Smith & Wesson: East Texas, 1984

This is an excerpt from my (unpublished) memoir. The setting is a trailer park just outside a small college town in East Texas, the time period is the mid-1980s. This is one of the stories in the book that I go back and forth on whether to include, so thought I would share it here. Thanks for reading!

***

When I get home around ten o’clock, the trailer park seems deserted. no lights, no signs of life in any of the other trailers.

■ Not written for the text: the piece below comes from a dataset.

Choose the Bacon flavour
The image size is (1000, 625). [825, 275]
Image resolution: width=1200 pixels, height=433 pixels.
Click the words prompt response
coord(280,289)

I never imagined I would be living in a trailer park. The last house we lived in as a family, the one where Mother killed herself with five bottles of prescription pills, was a 5-bedroom, 4-bath house in a leafy suburb of Houston. In the year since she died, Daddy’s remarried, I’ve gotten divorced, and this rented trailer is the only place I could afford to live.

After classes in the morning, and then a double-shift waiting tables at the Red Barn, I’m tired and want to wash off the smell of chicken fried steak and gravy, and the memory of the manager, Ken, with his key chain he uses as a yo-yo and calls the waitresses by bellowing, “All you heifers, come here.”

Standing in front of the bedroom closet, I kick off my shoes, untie my blue denim wrap skirt and step out of it, peel off my shirt, unhook my bra and as just as my tits can breathe free, I turn to see a man's face, a pale and surrounded by a curly mop of hair on top and a beard, framed squarely in the middle of the small window. The light from the bedroom shines on his face and I am struck by both how bright this overhead is and how clearly I can see him. He is close, maybe ten feet away, if that. The only thing between us is the flimsy trailer. 

    “Ahhh!” I scream and dive for the side of the bed where he can't see me. Goddammit, why did I leave those crappy curtains open.

    “I’ve got a gun!”

I’d been keeping it beside my bed rather than in the car since I moved into the trailer. Daddy gave me this Smith & Wesson when I left home at 17, convinced this was all I needed to keep me safe in the world.

Daddy wasn’t one of those men with a pickup truck and a gun rack. He was more the Lincoln Continental and concealed weapon type. When he gave me the gun, he gifted it with this advice: 

“If somebody’s comin’ after you, make sure you aim, shoot and kill ‘em. If you just wound ‘em, you’ll only piss ‘em off and then you’ll really have a mess on your hands. Now, if someone tries to get into your house, make sure they’re all the way inside. Then shoot the bastard.”

Daddy also made sure I was well versed in the Texas statute about the use of deadly force against an intruder.

    “What if he’s not all the way in the house?”

    “If he’s halfway in, then drag him the rest of the way inside. Make sure you put at least 3 rounds into him. If you shoot less than 3 times, shoot him again to make sure he’s dead. Once you’re sure he's dead, get the hell away from him and call the police.”